» **Record excerpts**:

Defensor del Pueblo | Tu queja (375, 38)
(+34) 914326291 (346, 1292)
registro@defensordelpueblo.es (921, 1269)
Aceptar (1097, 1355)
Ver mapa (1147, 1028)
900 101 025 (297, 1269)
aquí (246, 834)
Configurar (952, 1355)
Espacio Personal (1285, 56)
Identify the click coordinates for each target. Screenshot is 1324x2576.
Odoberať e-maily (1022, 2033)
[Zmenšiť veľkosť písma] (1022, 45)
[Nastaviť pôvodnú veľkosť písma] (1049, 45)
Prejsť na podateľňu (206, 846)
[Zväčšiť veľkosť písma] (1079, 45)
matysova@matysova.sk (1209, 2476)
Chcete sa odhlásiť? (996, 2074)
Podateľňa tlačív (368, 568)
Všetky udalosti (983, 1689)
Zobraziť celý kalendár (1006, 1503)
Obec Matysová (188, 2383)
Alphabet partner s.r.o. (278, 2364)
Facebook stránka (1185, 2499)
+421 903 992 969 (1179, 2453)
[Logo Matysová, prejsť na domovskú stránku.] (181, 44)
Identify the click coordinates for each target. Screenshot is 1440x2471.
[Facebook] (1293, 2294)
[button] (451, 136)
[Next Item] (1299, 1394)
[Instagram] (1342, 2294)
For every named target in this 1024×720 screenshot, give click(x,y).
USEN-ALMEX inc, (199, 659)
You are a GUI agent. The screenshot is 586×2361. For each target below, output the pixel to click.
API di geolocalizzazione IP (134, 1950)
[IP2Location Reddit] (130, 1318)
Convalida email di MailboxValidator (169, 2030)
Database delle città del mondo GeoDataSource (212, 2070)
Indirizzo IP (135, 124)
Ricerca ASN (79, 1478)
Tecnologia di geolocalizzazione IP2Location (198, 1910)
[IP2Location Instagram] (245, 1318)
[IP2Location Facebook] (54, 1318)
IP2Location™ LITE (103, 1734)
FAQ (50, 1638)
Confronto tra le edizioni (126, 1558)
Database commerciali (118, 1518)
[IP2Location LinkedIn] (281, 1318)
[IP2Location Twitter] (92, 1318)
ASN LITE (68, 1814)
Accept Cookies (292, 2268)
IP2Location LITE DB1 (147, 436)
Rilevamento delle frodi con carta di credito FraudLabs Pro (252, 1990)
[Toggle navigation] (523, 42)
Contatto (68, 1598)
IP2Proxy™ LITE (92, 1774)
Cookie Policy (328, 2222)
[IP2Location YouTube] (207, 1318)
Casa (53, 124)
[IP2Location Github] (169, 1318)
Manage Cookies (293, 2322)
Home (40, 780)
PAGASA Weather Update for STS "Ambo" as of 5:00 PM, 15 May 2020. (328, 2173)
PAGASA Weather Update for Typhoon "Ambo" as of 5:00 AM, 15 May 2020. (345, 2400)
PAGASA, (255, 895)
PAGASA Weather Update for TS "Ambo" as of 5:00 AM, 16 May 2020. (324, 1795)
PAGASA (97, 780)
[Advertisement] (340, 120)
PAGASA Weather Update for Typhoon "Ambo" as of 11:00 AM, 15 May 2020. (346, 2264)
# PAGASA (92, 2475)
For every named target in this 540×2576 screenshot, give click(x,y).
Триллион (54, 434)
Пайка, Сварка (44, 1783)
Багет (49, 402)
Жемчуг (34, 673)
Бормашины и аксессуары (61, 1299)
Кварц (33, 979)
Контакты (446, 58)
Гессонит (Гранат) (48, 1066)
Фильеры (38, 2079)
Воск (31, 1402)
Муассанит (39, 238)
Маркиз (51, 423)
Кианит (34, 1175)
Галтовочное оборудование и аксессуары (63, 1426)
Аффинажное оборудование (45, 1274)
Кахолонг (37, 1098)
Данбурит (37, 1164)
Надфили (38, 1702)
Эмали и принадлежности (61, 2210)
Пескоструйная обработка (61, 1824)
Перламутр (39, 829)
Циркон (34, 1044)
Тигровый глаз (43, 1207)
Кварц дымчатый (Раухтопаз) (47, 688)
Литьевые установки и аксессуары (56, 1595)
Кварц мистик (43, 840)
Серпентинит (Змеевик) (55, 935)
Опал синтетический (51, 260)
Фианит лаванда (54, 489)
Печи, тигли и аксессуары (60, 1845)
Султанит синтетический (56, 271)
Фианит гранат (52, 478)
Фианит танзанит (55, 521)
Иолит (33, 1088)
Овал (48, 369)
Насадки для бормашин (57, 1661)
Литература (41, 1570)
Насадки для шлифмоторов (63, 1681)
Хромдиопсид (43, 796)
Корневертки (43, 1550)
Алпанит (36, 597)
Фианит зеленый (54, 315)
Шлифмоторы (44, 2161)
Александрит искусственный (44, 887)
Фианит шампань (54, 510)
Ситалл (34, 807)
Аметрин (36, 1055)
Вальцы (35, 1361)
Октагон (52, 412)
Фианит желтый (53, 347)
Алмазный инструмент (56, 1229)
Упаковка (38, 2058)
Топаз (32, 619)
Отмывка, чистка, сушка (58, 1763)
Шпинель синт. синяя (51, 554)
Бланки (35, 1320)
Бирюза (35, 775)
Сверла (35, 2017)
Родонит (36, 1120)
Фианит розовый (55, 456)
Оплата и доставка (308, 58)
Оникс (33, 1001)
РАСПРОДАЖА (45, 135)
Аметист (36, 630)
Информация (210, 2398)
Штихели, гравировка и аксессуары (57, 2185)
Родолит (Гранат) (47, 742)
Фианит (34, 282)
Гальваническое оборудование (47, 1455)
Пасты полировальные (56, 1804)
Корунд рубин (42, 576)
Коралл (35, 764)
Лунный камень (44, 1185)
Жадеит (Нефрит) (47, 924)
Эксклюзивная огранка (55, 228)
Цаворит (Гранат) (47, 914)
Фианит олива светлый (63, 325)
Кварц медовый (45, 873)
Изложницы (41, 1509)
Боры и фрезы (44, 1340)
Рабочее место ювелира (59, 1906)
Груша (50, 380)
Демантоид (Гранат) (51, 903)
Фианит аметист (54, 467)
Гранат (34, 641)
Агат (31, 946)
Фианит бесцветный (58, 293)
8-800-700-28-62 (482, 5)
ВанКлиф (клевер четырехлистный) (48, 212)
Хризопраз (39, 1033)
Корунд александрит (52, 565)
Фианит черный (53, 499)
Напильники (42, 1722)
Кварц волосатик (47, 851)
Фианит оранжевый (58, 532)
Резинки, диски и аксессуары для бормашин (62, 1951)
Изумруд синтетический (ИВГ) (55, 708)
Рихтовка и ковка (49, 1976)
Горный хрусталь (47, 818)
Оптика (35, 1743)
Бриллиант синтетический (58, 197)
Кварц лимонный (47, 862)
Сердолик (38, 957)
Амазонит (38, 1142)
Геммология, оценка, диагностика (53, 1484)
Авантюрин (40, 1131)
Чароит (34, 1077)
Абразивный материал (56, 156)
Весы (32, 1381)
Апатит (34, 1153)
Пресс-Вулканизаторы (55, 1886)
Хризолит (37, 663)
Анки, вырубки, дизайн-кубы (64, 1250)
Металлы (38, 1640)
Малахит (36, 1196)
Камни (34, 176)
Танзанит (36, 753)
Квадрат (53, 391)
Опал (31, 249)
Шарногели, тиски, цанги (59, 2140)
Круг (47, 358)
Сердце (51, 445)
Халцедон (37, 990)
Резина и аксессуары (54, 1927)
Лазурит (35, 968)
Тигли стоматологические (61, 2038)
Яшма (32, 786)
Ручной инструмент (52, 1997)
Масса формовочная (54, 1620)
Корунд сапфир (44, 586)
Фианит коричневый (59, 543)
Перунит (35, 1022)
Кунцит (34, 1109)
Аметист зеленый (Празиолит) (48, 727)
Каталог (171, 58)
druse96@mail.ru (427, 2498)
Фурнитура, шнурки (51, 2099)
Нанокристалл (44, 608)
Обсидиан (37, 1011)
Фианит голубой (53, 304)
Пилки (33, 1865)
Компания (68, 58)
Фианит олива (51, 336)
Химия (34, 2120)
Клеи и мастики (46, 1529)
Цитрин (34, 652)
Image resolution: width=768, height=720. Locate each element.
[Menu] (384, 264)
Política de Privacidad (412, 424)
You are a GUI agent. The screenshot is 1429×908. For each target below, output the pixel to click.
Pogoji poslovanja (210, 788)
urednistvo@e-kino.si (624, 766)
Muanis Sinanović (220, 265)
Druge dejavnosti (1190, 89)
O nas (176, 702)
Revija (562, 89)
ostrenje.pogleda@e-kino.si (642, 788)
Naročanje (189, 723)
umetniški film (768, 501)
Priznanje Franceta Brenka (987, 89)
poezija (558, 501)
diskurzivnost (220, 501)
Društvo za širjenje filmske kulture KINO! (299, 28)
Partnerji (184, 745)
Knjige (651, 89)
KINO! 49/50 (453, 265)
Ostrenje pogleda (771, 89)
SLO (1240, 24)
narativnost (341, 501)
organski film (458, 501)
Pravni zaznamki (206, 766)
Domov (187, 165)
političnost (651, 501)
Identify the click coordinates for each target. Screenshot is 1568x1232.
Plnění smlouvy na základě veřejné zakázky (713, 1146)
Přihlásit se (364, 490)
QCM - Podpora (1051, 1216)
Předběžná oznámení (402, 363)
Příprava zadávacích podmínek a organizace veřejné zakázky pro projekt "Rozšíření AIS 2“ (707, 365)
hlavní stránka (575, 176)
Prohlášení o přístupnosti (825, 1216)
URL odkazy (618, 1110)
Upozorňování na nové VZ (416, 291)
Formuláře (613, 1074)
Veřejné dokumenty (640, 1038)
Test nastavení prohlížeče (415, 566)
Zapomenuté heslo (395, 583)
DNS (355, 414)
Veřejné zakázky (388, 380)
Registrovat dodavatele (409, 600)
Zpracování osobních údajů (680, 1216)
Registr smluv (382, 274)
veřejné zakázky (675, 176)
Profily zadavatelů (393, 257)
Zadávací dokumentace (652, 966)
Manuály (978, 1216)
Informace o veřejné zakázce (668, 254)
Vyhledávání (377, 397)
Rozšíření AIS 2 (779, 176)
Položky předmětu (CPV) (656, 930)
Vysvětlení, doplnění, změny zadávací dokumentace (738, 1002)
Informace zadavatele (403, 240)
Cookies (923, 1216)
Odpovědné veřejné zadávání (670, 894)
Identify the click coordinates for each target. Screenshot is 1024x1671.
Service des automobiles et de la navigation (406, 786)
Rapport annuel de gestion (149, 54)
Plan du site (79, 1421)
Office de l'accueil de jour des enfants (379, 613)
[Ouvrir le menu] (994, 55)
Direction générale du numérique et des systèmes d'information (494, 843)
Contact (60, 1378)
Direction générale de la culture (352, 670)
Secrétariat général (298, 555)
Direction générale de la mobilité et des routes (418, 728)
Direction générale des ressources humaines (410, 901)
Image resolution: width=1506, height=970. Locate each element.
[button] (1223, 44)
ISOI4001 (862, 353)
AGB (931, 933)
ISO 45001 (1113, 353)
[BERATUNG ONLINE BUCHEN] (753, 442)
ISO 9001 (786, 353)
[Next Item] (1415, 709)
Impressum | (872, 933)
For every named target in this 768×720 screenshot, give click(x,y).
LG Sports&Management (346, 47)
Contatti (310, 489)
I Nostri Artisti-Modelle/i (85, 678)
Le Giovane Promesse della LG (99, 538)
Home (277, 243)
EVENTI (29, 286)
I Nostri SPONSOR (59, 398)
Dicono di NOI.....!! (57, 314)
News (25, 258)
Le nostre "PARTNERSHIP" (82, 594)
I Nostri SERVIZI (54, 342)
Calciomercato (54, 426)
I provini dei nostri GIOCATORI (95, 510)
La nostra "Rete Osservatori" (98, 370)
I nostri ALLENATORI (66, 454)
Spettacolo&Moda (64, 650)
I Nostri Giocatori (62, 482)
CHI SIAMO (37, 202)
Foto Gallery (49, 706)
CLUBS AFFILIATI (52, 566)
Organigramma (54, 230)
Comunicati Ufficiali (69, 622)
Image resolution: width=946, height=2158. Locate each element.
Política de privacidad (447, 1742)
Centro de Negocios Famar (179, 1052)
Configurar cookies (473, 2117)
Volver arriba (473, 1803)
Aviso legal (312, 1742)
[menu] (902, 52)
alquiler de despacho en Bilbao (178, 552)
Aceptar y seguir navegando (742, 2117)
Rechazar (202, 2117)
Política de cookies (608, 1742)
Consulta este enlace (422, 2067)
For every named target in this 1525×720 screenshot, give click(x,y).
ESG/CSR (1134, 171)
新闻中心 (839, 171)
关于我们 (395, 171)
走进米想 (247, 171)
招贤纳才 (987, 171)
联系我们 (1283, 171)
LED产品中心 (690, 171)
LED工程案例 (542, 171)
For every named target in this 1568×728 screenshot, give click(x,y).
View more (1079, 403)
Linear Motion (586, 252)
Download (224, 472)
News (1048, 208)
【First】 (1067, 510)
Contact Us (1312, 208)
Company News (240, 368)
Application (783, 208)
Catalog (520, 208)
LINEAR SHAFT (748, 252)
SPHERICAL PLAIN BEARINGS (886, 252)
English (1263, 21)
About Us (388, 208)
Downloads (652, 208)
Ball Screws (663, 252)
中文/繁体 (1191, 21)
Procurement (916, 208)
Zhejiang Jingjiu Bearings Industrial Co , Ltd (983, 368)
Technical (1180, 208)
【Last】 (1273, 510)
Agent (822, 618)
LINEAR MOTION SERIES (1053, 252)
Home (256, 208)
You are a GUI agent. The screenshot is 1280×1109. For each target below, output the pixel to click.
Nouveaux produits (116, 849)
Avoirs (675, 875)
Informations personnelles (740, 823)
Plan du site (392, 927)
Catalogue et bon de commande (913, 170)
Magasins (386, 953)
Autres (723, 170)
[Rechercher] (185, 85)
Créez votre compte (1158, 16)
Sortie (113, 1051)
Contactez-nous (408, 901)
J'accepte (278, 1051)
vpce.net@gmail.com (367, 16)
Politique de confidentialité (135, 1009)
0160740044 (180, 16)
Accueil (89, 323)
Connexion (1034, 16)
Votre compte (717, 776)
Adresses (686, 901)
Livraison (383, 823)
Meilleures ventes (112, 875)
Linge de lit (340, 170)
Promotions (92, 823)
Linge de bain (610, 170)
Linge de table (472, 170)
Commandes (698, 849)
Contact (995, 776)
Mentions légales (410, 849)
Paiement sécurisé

» **The task**:
Extract every line of the listing that contains the string "Identify", treating uppercase and lowercase as distinct.

» **Completed exercise**:
Identify the click coordinates for each target. Screenshot is 1324x2576.
Identify the click coordinates for each target. Screenshot is 1440x2471.
Identify the click coordinates for each target. Screenshot is 1568x1232.
Identify the click coordinates for each target. Screenshot is 1024x1671.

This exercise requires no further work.